私の自宅から最寄り駅までの道の途中に住みついている猫の話を、
以前にもエントリーで書いたことがある、最近は猫の群れ(?)も
数が4頭ほどになっていた。毎朝、そして帰りはときどき見かけ
る彼らのマイペースな姿を見ると、なぜかホッとしてしまう。
そんな彼らの1頭が母親になっていることに気づいたのが数週間前
のことになる。残念ながら、子猫の姿を見たのは数回ほどしかない
のだが、しばらくすれば猫の群れがもう1頭増える日も間近だと
思っていた。
そして数日前
いつものように出勤するために駅まで歩いていると、彼らはいつも
の場所でいつものように鎮座し、あくせく歩く人間たちを眺めて
いた。ただ、いつもと違ったのは、そんな彼らの前の狭い道路の
真ん中に、小さな何かが横たわっていたことだ。
それは、車に轢かれてつぶれかかっている子猫だった。
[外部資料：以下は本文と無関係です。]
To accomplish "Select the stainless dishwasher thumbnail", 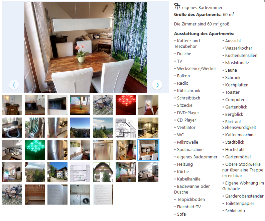I will tap(103, 150).
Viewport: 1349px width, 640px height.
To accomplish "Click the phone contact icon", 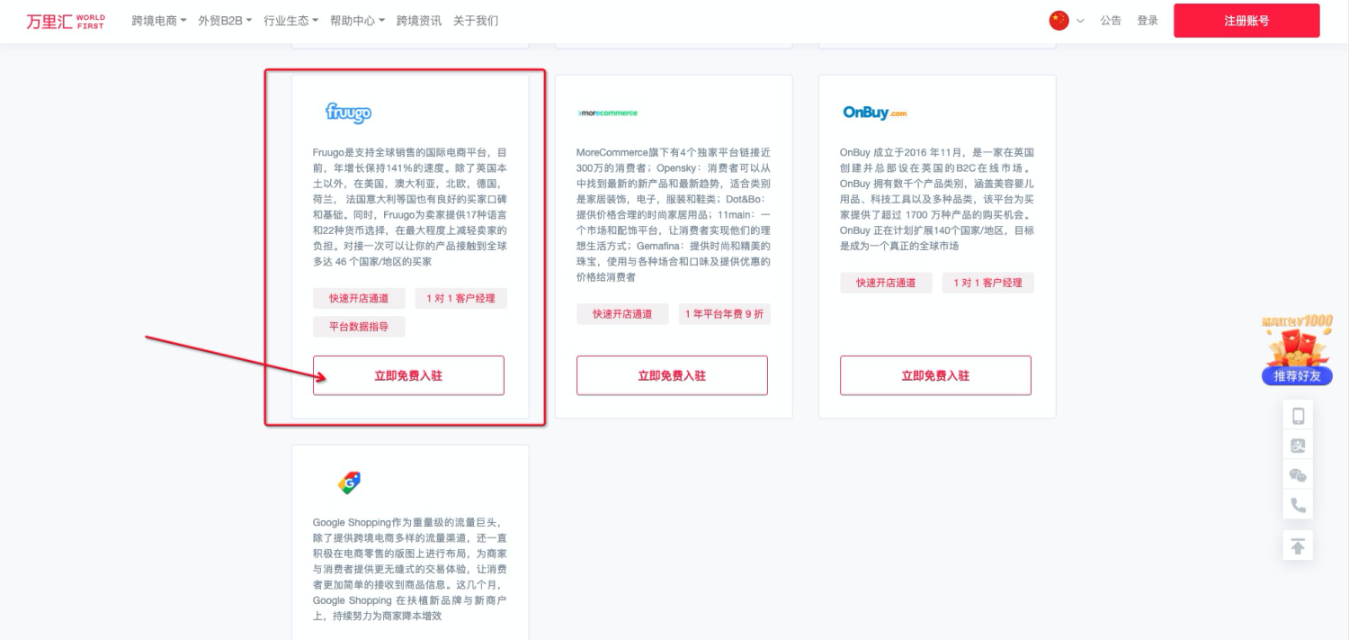I will coord(1298,506).
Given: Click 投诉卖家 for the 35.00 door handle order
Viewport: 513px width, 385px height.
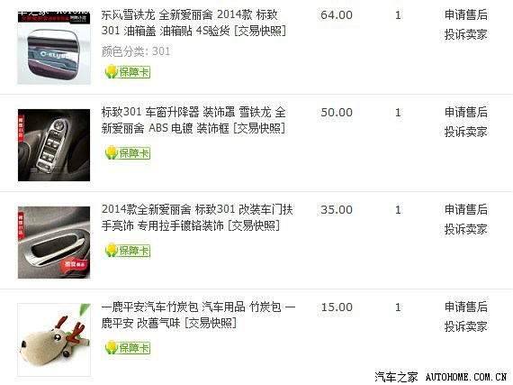Looking at the screenshot, I should click(466, 229).
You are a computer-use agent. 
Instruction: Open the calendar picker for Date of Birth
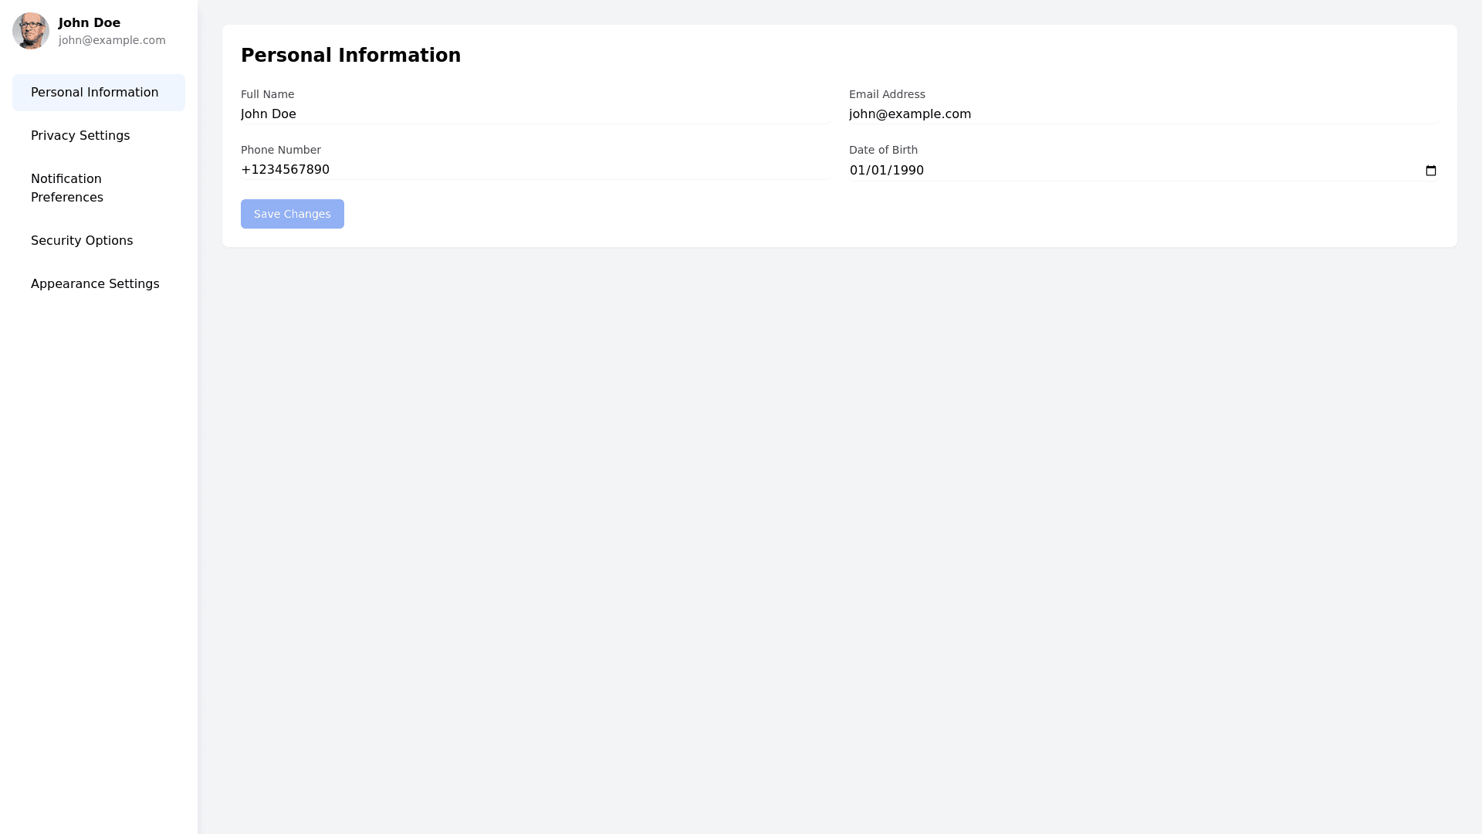(1430, 171)

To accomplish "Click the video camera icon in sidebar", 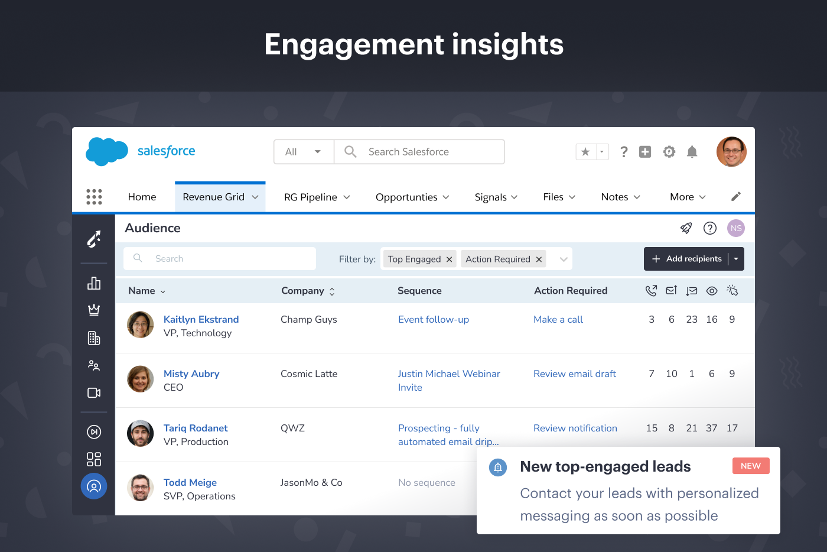I will 94,392.
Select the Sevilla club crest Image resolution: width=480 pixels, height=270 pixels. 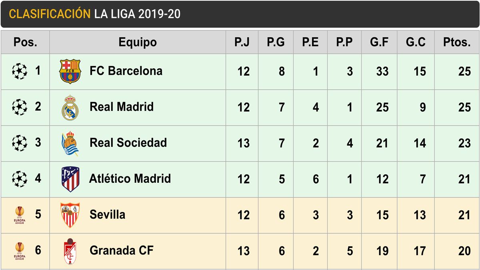pyautogui.click(x=70, y=215)
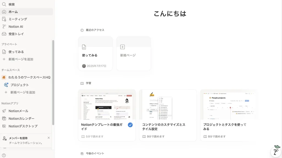The height and width of the screenshot is (158, 282).
Task: Open the Notionデスクトップ app icon
Action: tap(4, 126)
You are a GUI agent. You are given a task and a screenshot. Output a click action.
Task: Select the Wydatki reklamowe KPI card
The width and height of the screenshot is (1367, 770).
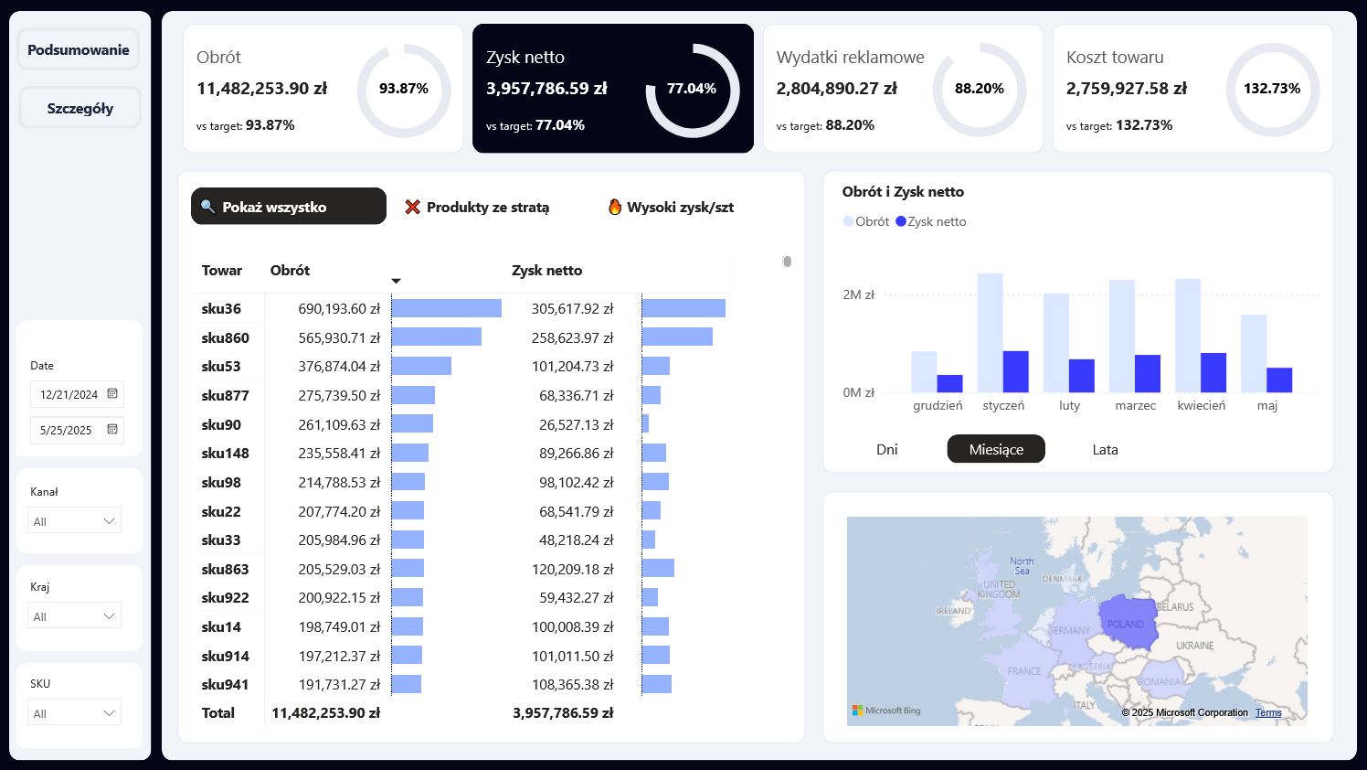[903, 89]
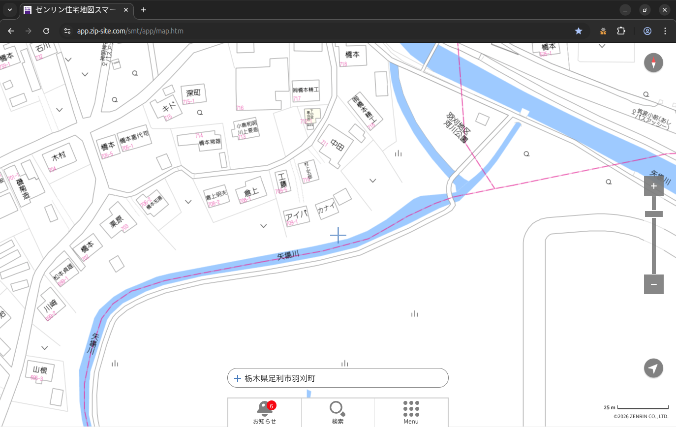Click the current location arrow icon
This screenshot has height=427, width=676.
(653, 368)
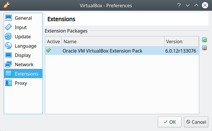Select the Extensions sidebar entry
The height and width of the screenshot is (131, 212).
coord(26,74)
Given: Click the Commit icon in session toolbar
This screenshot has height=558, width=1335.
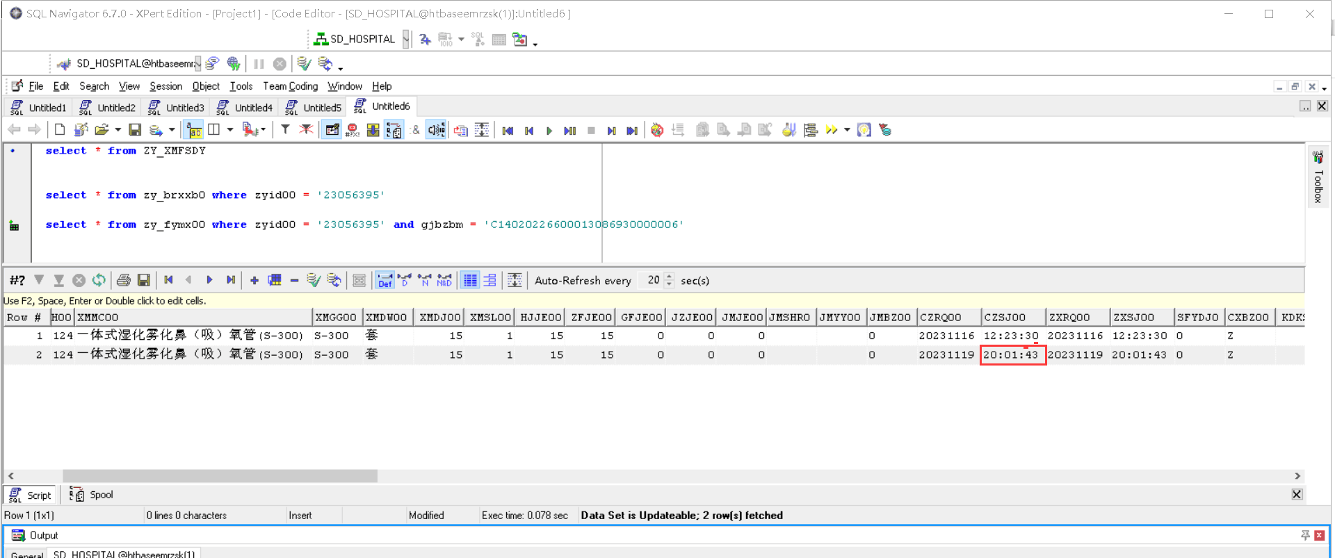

(と思う)
私はその姿をとても直視することは出来ず、彼らの群れに目を向け
てみたのだが、そんな彼らはどこ吹く風の体で自然だった。
小さいヤツが、群れの仲間になる日を楽しみにしていたのだが、
儚い夢に終わってしまった。
彼らは子猫が死んでしまったことに、気づいているのだろうか?
知ることは、ときに残酷なことでもある。
気づいていないのなら、その方が幸せなのかな?とも思う。
そして今朝
いつものように駅に向かい、彼らが根城にしている場所に差し掛か
ったとき、それまではジ~っと人間たちを眺めていた猫の1頭が、
人も歩くし車も通る狭い道路を横切ろうと歩き始めた。
「ニャ~、ニャ~」
周囲の動きを全く気にすることもなく、一点を見つめながらだ。
まるで、何かを見たのか何かを探すかのように。
そう、その猫は子猫を亡くした母猫だった。
その姿に一瞥をくれて、私は駅への道を急いだ。
「ニャ~、ニャ~」
私が通り過ぎた後も、泣き声が聞こえた。
母猫は何をしたかったのか?
それを、私は知ることが出来なかった。